The children lost it. They chanted the name. The kid became a star and a storm unleashed. The cycle of the world.

Seeing the students after the show with their smiles and colorful backpacks lifted me. I vowed to return to my own sweetness. It was connected, somehow, to my ferocity. After the short strike, I dipped into an organic bakery and bought a lemon scone. I dropped a piece for the pigeons and looked out at Hell’s Kitchen’s transient marchers, speeding for the Port Authority, to work or home, dinner or a show. Unconsciously, did I know the marquee for Geoff’s play would beckon there in the dusk with sugar crystals crumbling from my lips?

I would be sweet, I would be sweet. I went dutifully.


Unfortunately, the house manager shook her head. “There are no seats left,” she said. “You should have come earlier.”

You should have come earlier,” I said.

Luckily, she laughed.

“Unless,” she said, curling an invisible mustache and stroking an invisible beard, “You’re willing to run on and off the stage.”

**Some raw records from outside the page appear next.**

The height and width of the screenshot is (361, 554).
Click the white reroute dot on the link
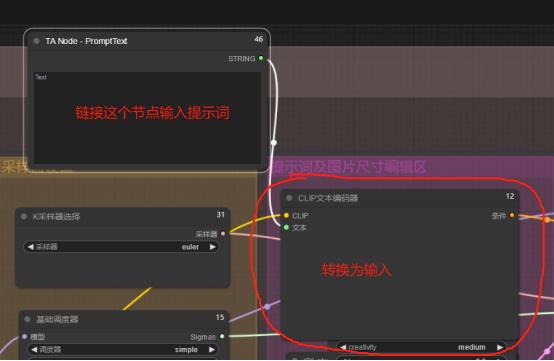[x=274, y=143]
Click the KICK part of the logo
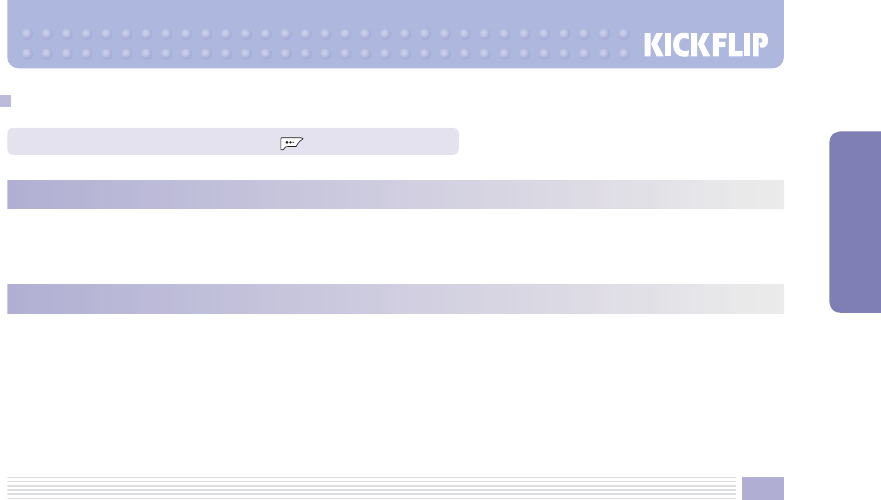 tap(677, 46)
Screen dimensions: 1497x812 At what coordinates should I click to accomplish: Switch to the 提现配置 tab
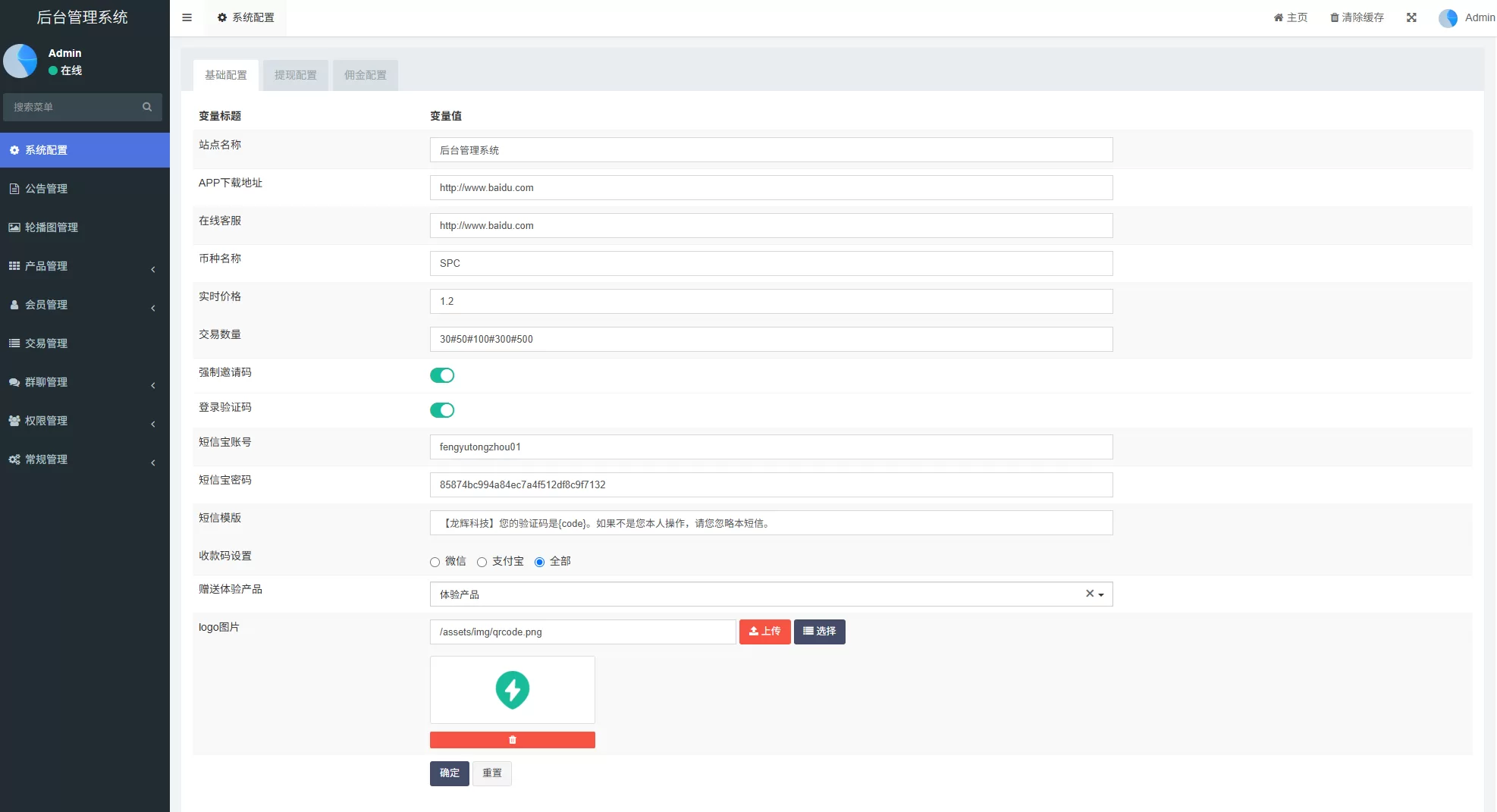click(x=296, y=75)
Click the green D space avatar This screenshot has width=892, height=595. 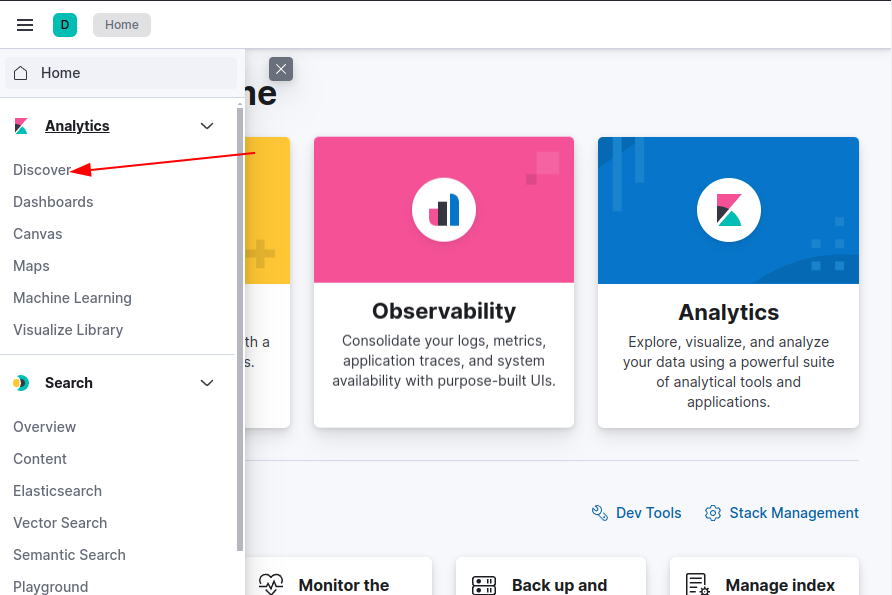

I didn’t think I was, no. I’d take the long train back to the coast. I would make better friends, or if not, I’d watch the scraggly shore birds fight for pizza crusts. I was ready to forget Geoff, forget this theatre, but the manager confused my frozen stance with assent. She asked an usher to take over her station while she led me house right. She showed me a lever on the side of the stage beside my seat.

I panicked. “What does this control?”

“The lights.”

“What lights?”

She laughed. “Don’t worry, just jump up and give it a tug when the actors go on.”

I shook my head, but either she didn’t see or pretended not to.

“And then what?”

I waved my arms, but either she didn’t feel or pretended not to.

“Audience participation,” she said.

She pivoted and walked back to her long line, leaving me to my chair in the darkest corner of the house, with terrible sightlines and all the power you could ask for. Delicious revenge was right there in my hands if I wanted it, but I didn’t.

When I tugged the lever in offering to the grand old show, believe me when I tell you the light was so glaring, I heard its filaments bristle. I stood electrically shocked, bathed in peripheral luster, and fully seen by my nemesis, who dropped his head in reverence. His next ninety-seven minutes depended entirely on my kindness and even in the throes of my sweet vow, I pitied him. His stunned legs shook. I did not know when I would be needed again in this performance, so instead of returning to my seat, I stood there beaming, tall spined and watching, my face twisting, my feet gently stomping, my hand ever on the lever of this expense.